# EXERCISE MATERIAL:
□ □ □ □ □

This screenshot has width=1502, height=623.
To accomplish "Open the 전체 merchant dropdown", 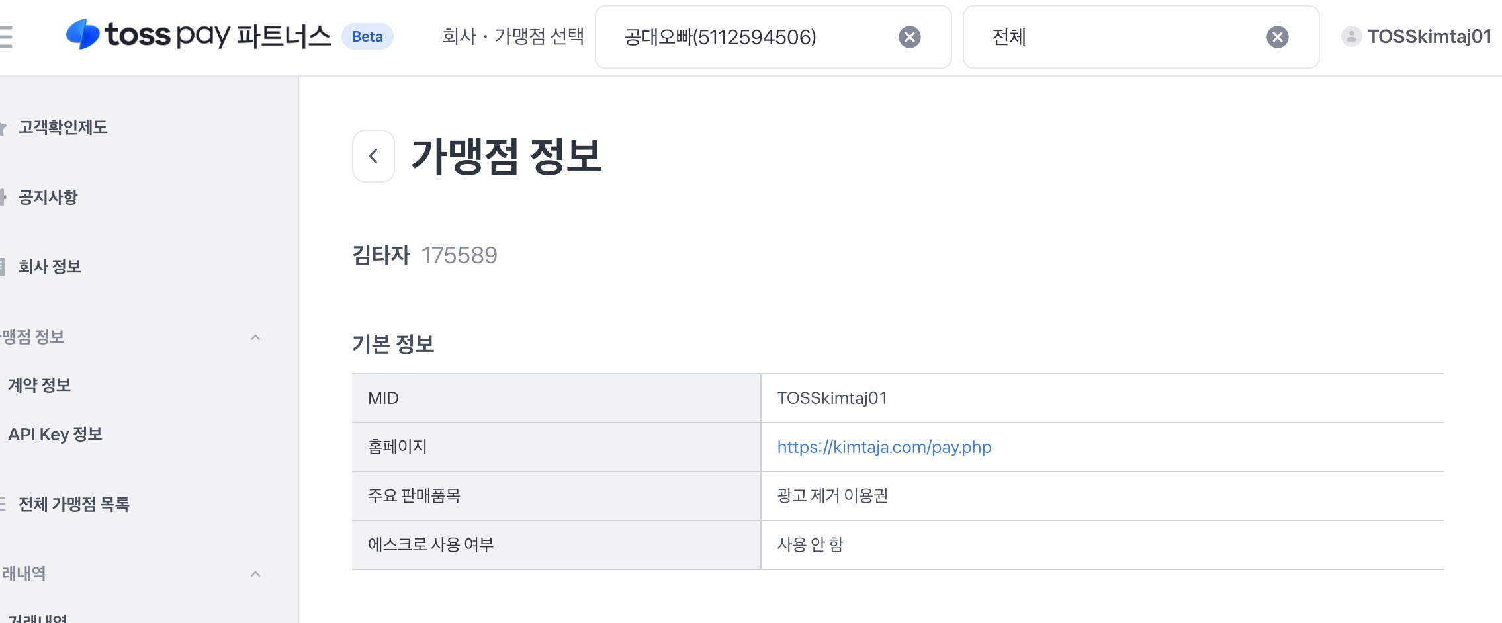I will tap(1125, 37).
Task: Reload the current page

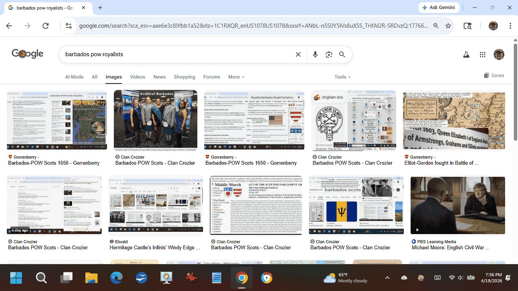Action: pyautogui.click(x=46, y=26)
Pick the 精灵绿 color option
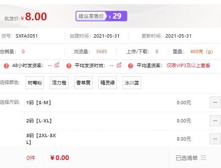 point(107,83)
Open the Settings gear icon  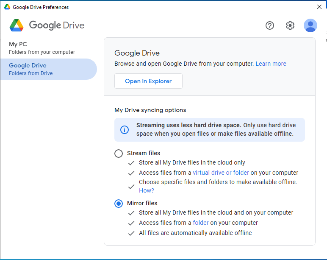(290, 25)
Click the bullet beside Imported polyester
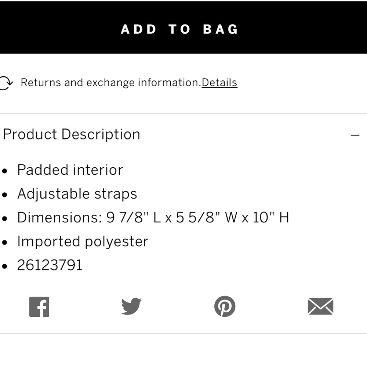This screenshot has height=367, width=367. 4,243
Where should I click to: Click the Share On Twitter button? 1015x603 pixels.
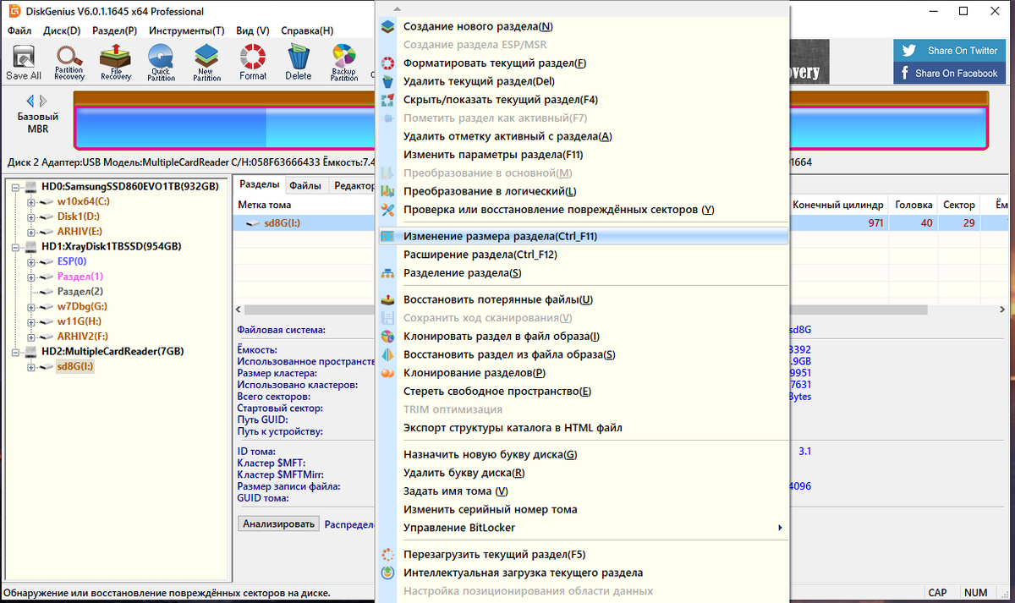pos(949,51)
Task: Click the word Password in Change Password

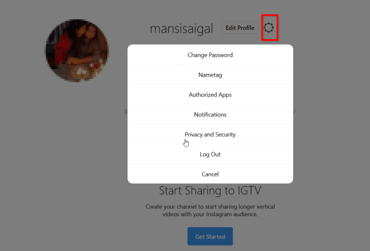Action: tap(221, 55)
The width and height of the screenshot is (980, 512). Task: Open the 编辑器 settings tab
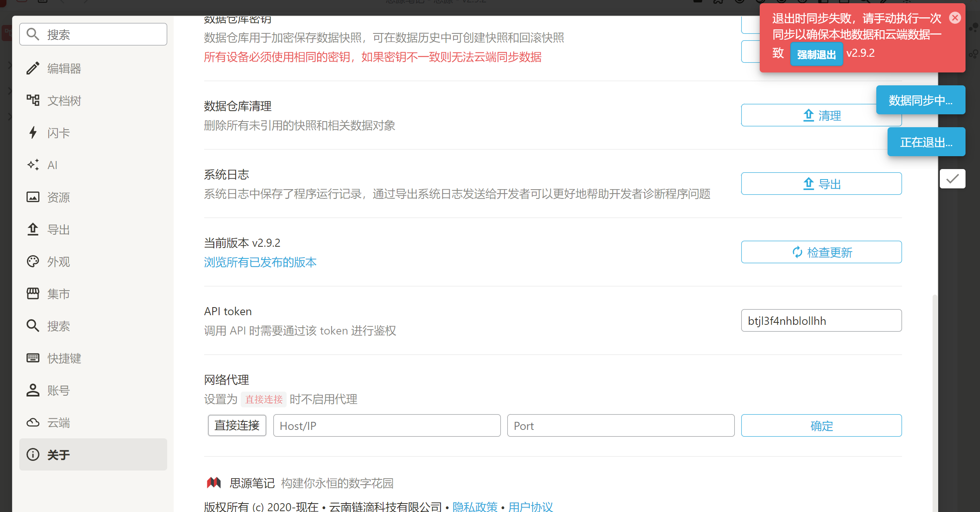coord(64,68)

□ □ □ □ □

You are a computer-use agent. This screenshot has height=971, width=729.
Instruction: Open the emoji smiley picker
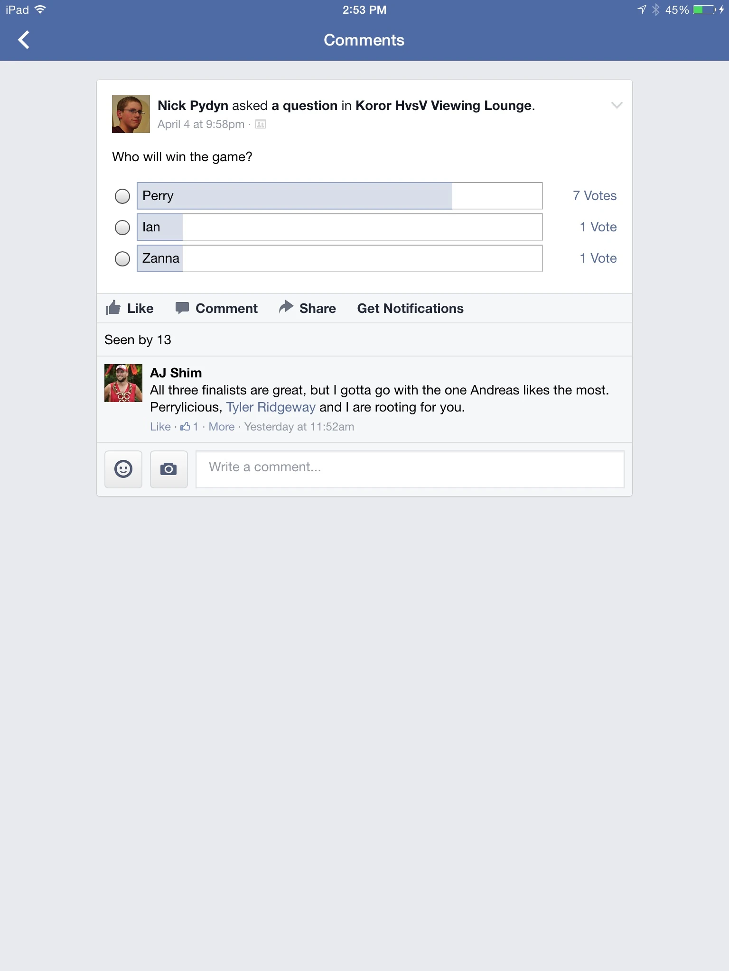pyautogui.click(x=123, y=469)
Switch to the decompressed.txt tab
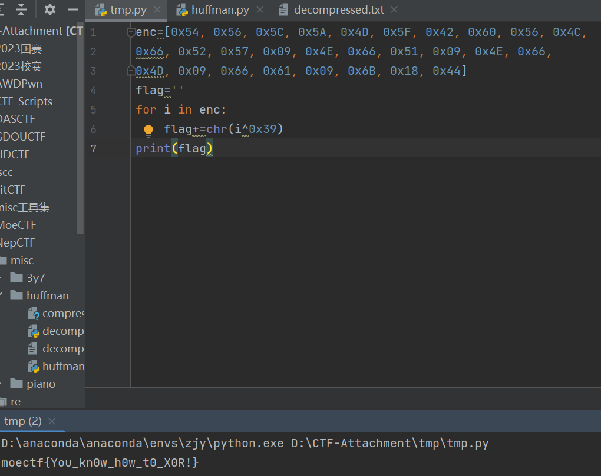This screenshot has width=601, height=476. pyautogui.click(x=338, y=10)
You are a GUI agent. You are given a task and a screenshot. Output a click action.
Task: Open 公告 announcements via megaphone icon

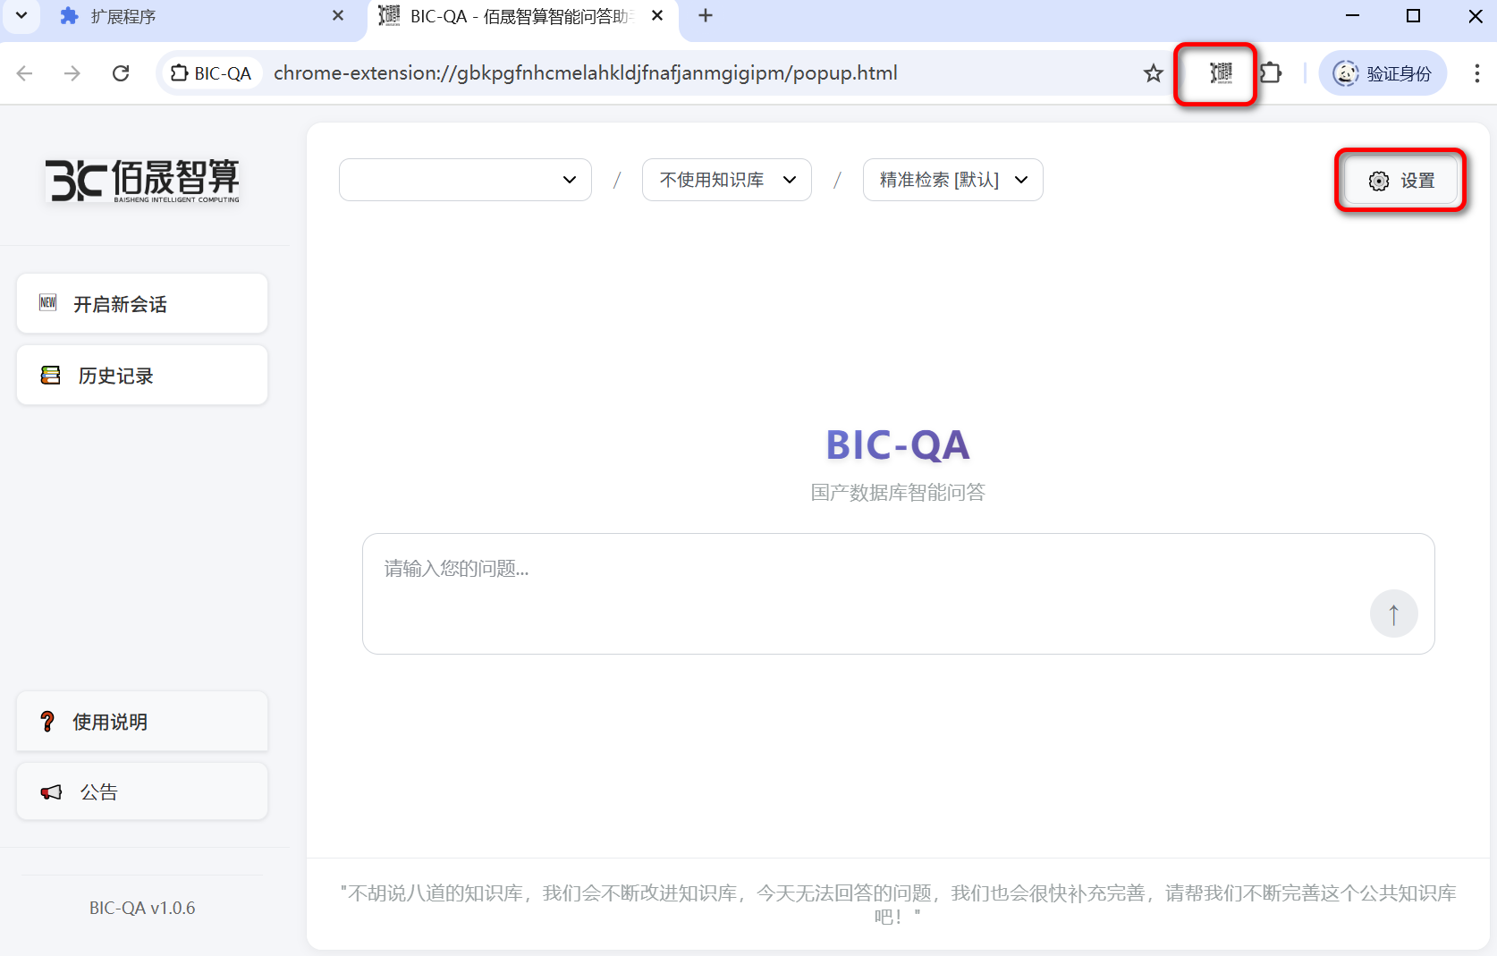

□ □ □ □ □

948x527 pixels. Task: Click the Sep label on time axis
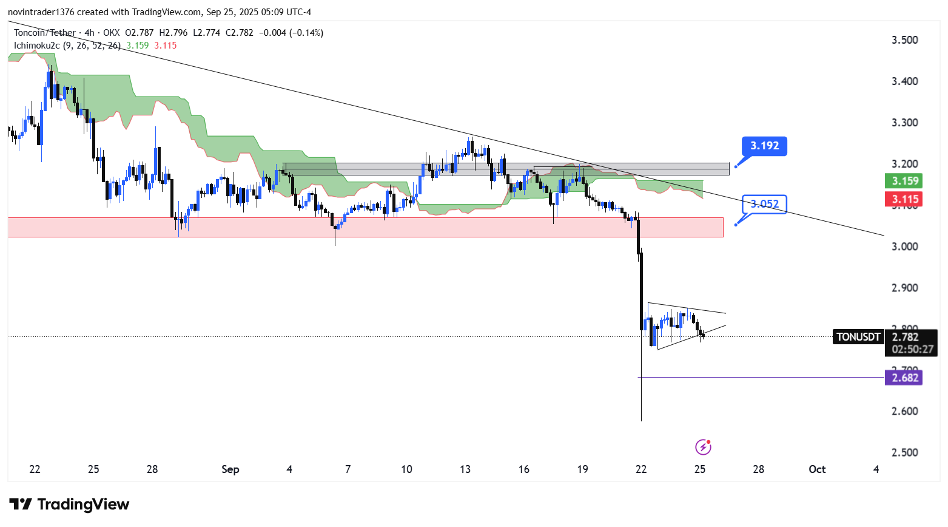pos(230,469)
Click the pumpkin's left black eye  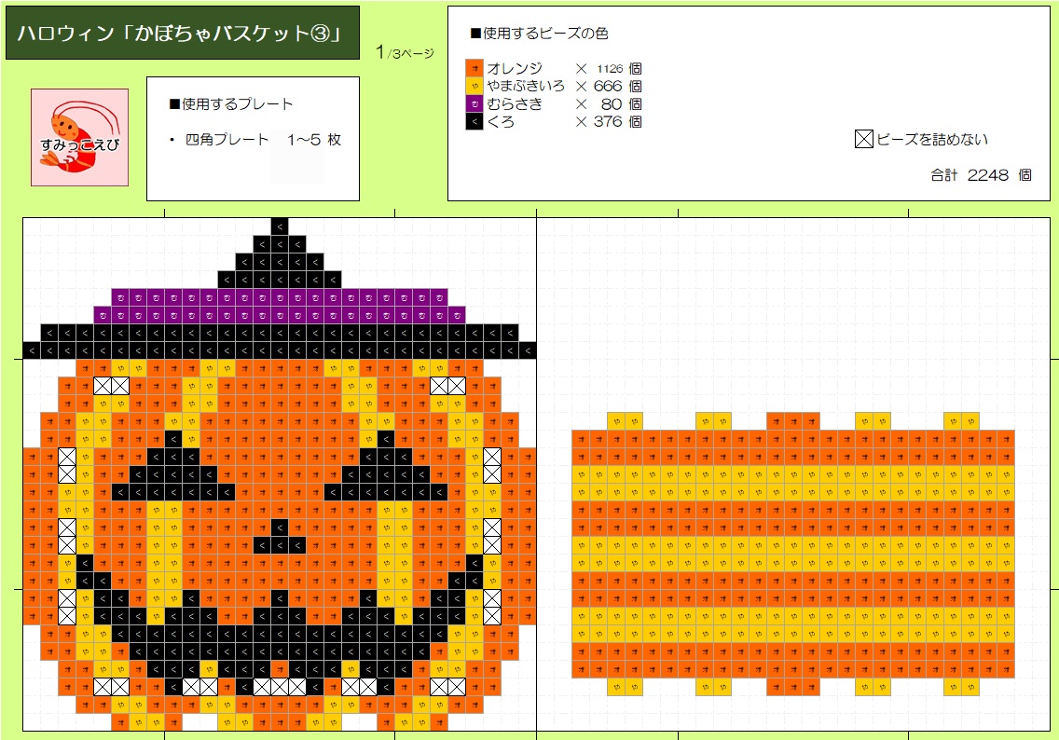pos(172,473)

□ □ □ □ □

# DIRECTION:
Could you change "Twitter" to "Facebook" in the listing, starting with the line that contains "Where should I" and going on through the line that contains "coord(64,68)", and give only those lines back with everything else unchanged? Leave the pictures out.

# PROBLEM SOLUTION:
Where should I click to: Click the Share On Facebook button? 1015x603 pixels.
pos(949,51)
Task: Click the word Password in Change Password

Action: tap(221, 55)
The width and height of the screenshot is (980, 512). Task: Open the 编辑器 settings tab
coord(64,68)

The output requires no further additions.